Casino dell’Aurora, also known as the Villa Ludovisi, has been in the Ludovisi family since the early 1600s. After Prince Nicolo Boncompagni Ludovisi died in 2018, the villa became the subject of an inheritance dispute between the children from his first marriage and his third wife, the San Antonio, Texas-born Princess Rita, whom he married in 2009.
Previously, she had been married to former U.S. Rep. John Jenrette Jr. of South Carolina.
The children have argued that the home, built in 1570, belongs to them, that their grandfather intended for them to inherit it, and that their late father abused them and mismanaged his fortune. They mounted a multi-pronged legal campaign to get control of the property so it can be sold.
The latest chapter in the saga came in January after Rome Judge Miriam Iappelli issued an eviction order, accusing the princess of having violated a previous order forbidding her from conducting guided tours of the property.
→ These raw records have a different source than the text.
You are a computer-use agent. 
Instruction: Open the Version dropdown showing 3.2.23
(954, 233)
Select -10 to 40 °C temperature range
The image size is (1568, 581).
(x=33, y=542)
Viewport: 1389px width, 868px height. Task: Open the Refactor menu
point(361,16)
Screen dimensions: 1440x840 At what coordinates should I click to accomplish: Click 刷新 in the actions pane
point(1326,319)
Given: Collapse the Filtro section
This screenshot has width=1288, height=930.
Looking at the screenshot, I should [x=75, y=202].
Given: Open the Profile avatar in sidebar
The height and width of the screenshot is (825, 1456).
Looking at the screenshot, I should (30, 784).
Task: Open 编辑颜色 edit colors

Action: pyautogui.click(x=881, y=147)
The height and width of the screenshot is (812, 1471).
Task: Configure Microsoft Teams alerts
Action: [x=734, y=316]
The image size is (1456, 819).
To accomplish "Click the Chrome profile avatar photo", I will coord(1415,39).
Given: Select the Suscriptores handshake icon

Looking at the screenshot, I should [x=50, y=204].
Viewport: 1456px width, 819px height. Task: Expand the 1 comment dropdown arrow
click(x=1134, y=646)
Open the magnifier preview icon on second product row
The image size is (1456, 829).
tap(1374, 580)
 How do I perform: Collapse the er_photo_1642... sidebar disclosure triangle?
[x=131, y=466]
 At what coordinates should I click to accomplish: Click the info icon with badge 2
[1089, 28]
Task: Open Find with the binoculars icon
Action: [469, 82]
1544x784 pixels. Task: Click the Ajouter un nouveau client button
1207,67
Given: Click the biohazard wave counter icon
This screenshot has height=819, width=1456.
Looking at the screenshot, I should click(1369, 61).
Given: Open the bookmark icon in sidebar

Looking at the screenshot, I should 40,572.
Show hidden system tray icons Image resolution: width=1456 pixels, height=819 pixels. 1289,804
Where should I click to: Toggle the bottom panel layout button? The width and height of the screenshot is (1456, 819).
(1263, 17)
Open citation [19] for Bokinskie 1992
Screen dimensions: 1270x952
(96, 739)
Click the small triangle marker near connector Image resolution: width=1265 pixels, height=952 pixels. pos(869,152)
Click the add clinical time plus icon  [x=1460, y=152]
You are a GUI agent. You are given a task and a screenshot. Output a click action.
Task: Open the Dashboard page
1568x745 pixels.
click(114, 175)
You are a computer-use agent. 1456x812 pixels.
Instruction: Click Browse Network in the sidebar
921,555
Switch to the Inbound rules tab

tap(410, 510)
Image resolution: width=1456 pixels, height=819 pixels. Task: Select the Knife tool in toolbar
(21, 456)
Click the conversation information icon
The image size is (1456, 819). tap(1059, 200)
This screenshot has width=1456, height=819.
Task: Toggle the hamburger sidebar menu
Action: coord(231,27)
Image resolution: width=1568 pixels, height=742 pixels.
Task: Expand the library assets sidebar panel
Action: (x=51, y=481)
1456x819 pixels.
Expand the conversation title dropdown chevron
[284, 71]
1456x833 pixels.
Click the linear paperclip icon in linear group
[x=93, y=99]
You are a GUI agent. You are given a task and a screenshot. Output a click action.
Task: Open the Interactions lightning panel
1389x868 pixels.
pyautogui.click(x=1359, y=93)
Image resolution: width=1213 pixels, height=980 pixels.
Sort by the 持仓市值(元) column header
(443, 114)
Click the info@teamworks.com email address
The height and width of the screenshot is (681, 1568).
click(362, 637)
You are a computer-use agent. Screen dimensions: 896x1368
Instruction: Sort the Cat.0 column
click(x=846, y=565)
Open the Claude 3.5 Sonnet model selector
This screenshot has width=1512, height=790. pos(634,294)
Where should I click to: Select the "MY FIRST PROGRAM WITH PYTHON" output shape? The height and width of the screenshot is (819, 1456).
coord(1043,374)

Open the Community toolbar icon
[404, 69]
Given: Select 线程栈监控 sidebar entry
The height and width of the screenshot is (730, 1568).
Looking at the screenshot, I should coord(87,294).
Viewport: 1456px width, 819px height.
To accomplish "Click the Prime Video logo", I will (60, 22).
Boncompagni Ludovisi has said the tours were necessary to raise money to maintain the villa. In addition, the judge found that the princess had failed to maintain the home in a “good state of conservation” after an exterior wall crumbled.
One of the heirs, Prince Bante Boncompagni Ludovisi, was on hand Thursday at the villa to watch “that woman,” as he refers to his father’s widow, leave the property.
“This house needs renovations. The pipelines of water need to be restored and the frescoes are in danger,” he told reporters. “This is a country: We have our police, we have our judges and you need to respect our country and our laws if you stay here.”
It’s not clear who will now undertake the work on the house, which needs at least 11 million euros in renovations to bring it up to code.
The villa was put on the court-ordered auction block last year as part of the inheritance dispute and assigned a court-appraised value of 471 million euros ($533 million), in large part due to the Caravaggio. After the minimum bid of 353 million euros ($400 million) failed to get any takers in the first auction, the price was progressively lowered in a series of successive auctions, with more scheduled until a buyer is found.
The Caravaggio ceiling graces a tiny room off a spiral staircase on the second floor. It was commissioned in 1597 by a diplomat and patron of the arts who asked the then-young painter to decorate the ceiling of the small room being used as an alchemy workshop. The 2.75-meter (9-foot) wide mural, which depicts Jupiter, Pluto and Neptune, is unusual: It’s not a fresco, but rather oil paint on plaster, and represents the only ceiling mural that Caravaggio is known to have painted.
While the villa’s fate is uncertain, so too is that of the princess.
Vowing that the truth will eventually come out (and announcing a book deal), Boncompagni Ludovisi insisted she had cared for the villa during her two decades living there and digitized the family’s archive, with the help of Rutgers University.
“I see no logic in this. I was a good custodian for the villa,” she said.
She didn’t say where she would go next, though she noted that the Episcopal Church in Rome had reached out to help.
“I love Italy and I’m so sorry to have such a brutal ending to what has been a labor of love for 20 years,” she said. Her book, on the villa and its famous ceiling, is expected to be published at the end of the year.
“It’s dedicated to my husband, Nicolo,” she said, before speeding off with the dogs in a taxi into the Roman traffic.